Automotive News reported Thursday that GM, under pressure from President Donald Trump and numerous others to keep the Northeast Ohio plant viable, acknowledged it is open to offers.

“We have received inquiries from interested parties related to the Lordstown complex and the Chevrolet Cruze,” a GM spokesman told Automotive News. “We will consider any that are truly viable business opportunities.”

Trump, in Ohio on Wednesday, urged GM to reopen the plant or sell it to another company.

The Lordstown complex has been a key part of the Mahoning Valley economy since it opened in 1966.

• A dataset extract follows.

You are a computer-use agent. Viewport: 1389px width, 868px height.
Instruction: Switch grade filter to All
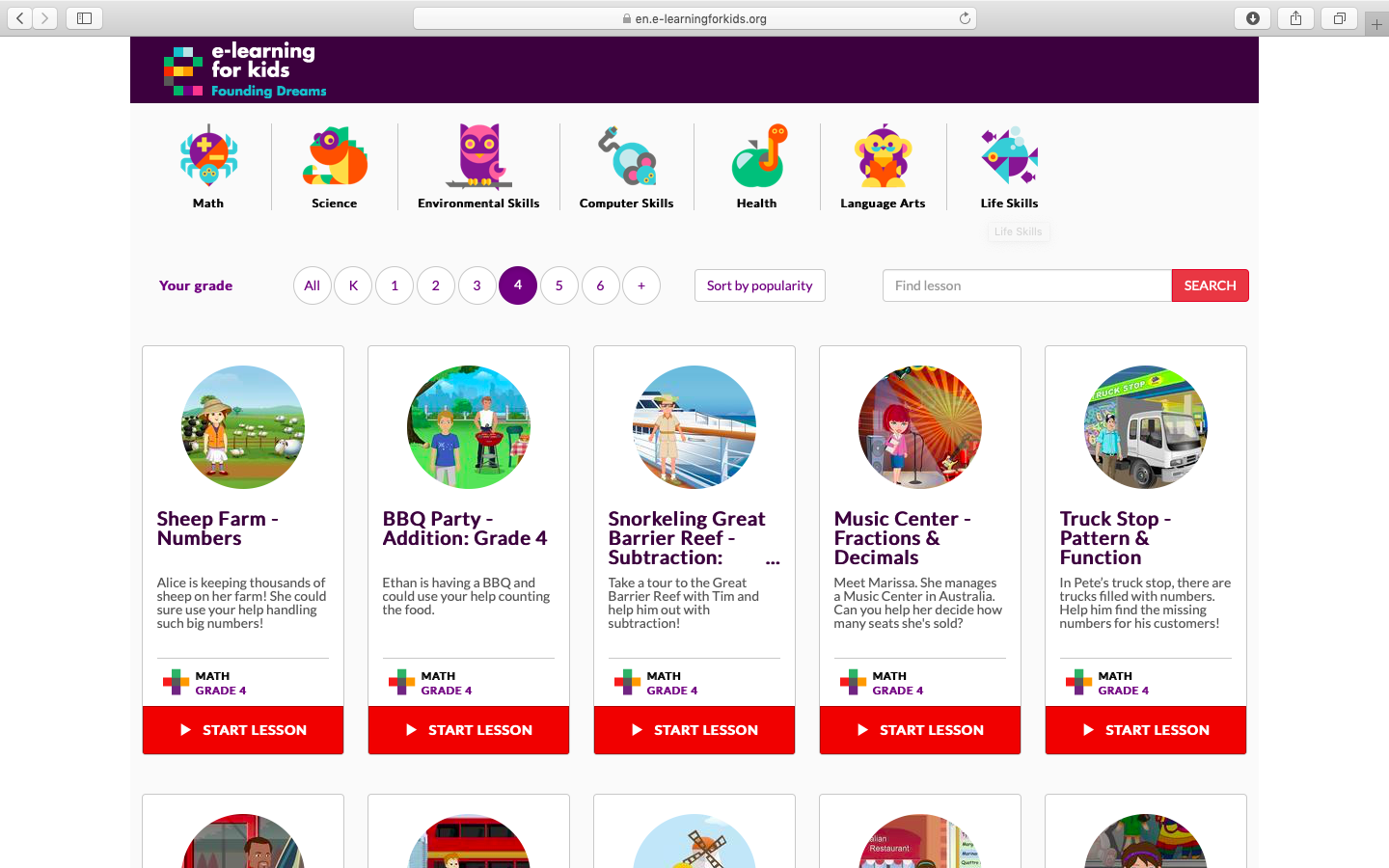[x=312, y=285]
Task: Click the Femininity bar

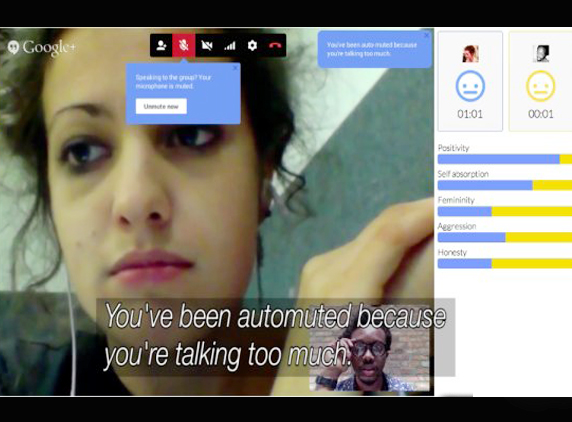Action: point(505,211)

GM has said that the future of Lordstown and several other plants depends on what comes out of national contract talks later this year with the United Autoworkers. The current UAW contract expires in September.

Trump, in his comments Wednesday, said the automaker and UAW should begin negotiating now over Lordstown.

“Why not tomorrow? Why not Monday? Get the discussions going,” he said at a rally in Lima before a stop in Stark County.

GM ended production of the small Cruze earlier this month, putting more than 1,400 hourly workers out of jobs at Lordstown. When gasoline prices were higher than they are now and smaller vehicles were in demand, the plant at one point employed thousands more and operated three shifts to meet demand for the fuel-efficient Cruze.

GM said last fall it decided that Lordstown and other plants would be “unallocated” as the company looks to shift production to electric vehicles as well as to more light trucks, SUVs and crossover vehicles.

Car sales have dropped along with a decline in fuel prices, with consumers instead preferring to buy SUVs and crossovers.